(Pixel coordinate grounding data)
• • •
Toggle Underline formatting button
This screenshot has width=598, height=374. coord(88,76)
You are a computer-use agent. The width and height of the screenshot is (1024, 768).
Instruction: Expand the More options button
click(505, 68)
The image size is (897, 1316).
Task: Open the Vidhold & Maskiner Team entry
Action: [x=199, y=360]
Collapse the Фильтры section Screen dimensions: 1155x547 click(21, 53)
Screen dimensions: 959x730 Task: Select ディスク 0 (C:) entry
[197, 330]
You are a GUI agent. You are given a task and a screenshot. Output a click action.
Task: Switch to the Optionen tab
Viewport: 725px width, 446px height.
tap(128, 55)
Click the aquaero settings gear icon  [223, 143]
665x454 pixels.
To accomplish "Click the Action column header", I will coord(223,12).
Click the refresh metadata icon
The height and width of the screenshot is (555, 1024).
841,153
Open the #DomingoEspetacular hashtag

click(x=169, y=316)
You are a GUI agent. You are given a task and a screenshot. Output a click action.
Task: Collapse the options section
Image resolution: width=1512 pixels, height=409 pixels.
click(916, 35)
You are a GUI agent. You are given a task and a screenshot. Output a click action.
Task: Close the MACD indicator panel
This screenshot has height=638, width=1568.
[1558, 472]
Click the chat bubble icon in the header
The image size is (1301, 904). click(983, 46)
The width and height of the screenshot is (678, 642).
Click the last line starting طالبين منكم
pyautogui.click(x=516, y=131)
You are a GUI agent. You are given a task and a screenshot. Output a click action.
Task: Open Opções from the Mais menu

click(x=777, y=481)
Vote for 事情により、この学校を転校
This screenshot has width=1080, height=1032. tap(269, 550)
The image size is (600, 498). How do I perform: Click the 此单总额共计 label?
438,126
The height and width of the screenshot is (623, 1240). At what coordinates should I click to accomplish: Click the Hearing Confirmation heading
• • •
## Task instructions
Line count for the word "section": tally the lines of the records above that hold it and give only that figure.

## Response box
2